Clinical Presentation

  1. Acute PCB exposure may cause skin, eye, nose, and throat irritation.
  2. Chronic exposure may cause chloracne (cystic acneiform lesions predominantly found on the face, posterior neck, axillae, upper back, and abdomen); the onset usually occurs 6 weeks or longer after exposure. Skin pigmentation, porphyria, elevated hepatic transaminases, and thyroid hormone abnormalities may occur.
  3. Epidemiologic studies suggest that PCB exposure is associated with decreased IQ and other neurobehavioral effects in newborns and children. Other effects include decreased birth weight and immune system effects in babies as a result of transplacental transmission or breastfeeding by mothers exposed to elevated levels of PCBs. Exposure to PCBs early in life has been shown in children to be associated with reductions of serum concentrations of antibodies against diphtheria and tetanus vaccinations. There is evidence that PCBs cause adverse estrogen activity in male neonates.

Diagnosis

Usually is based on a history of exposure and the presence of chloracne or elevated hepatic transaminases.

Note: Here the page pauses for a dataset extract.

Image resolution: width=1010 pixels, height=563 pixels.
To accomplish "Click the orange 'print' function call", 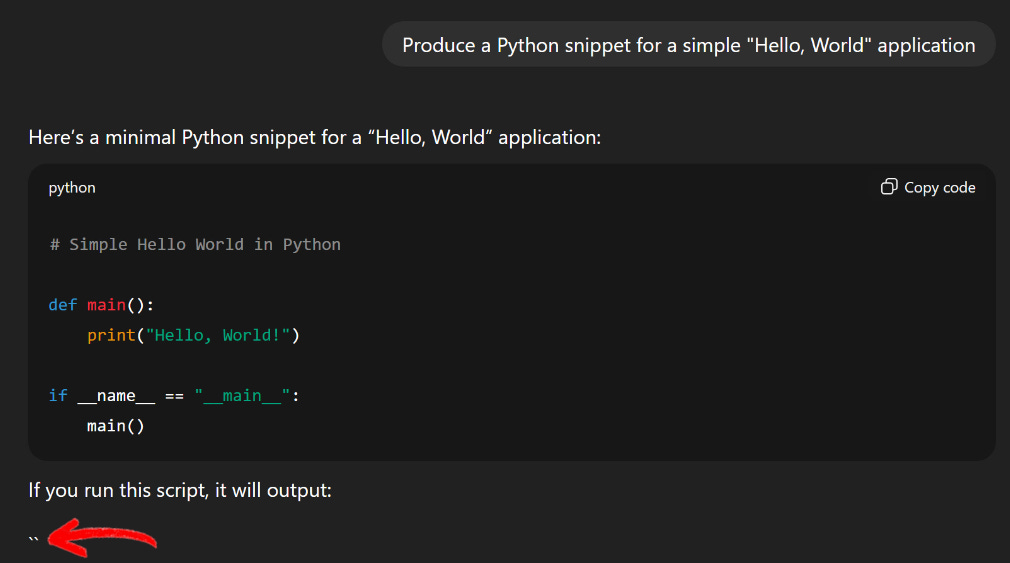I will coord(111,335).
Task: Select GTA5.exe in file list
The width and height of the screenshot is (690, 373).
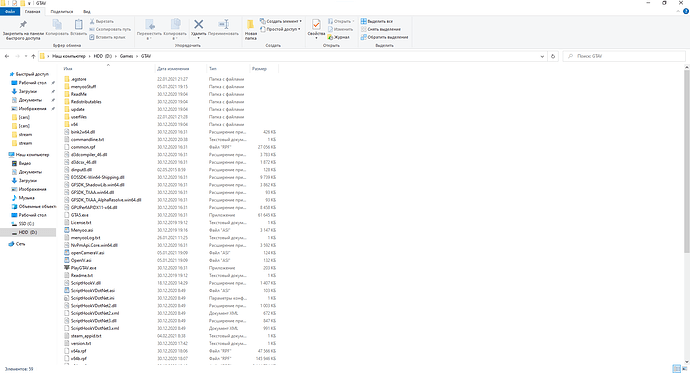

  1. Specific levels. PCB serum and fat levels are poorly correlated with health effects. Serum PCB concentrations are usually less than 20 mcg/L; higher levels may indicate exposure but not necessarily toxicity.
  2. Other useful laboratory studies include BUN, creatinine, and liver enzymes.

Treatment

  1. Emergency and supportive measures
    1. Treat bronchospasm if it occurs.
    2. Monitor for elevated hepatic enzymes, chloracne, and nonspecific eye, GI, and neurologic symptoms.
  2. Specific drugs and antidotes. There is no specific antidote.
  3. Decontamination
    1. Inhalation. Remove the victim from exposure and give supplemental oxygen if available.
    2. Skin and eyes. Remove contaminated clothing and wash exposed skin with soap and water. Irrigate exposed eyes with copious tepid water or saline.
    3. Ingestion. Administer activated charcoal orally if conditions are appropriate (see Table I-37,). Gastric lavage is not necessary after small-to-moderate ingestions if activated charcoal can be given promptly.
  4. Enhanced elimination. There is no role for dialysis, hemoperfusion, or repeat-dose charcoal. Lipid-clearing drugs (eg, clofibrate and resins) have been suggested, but insufficient data exist to recommend them. Administration of the nonabsorbable fat substitute olestra has been described for dioxin poisoning, but human data are limited.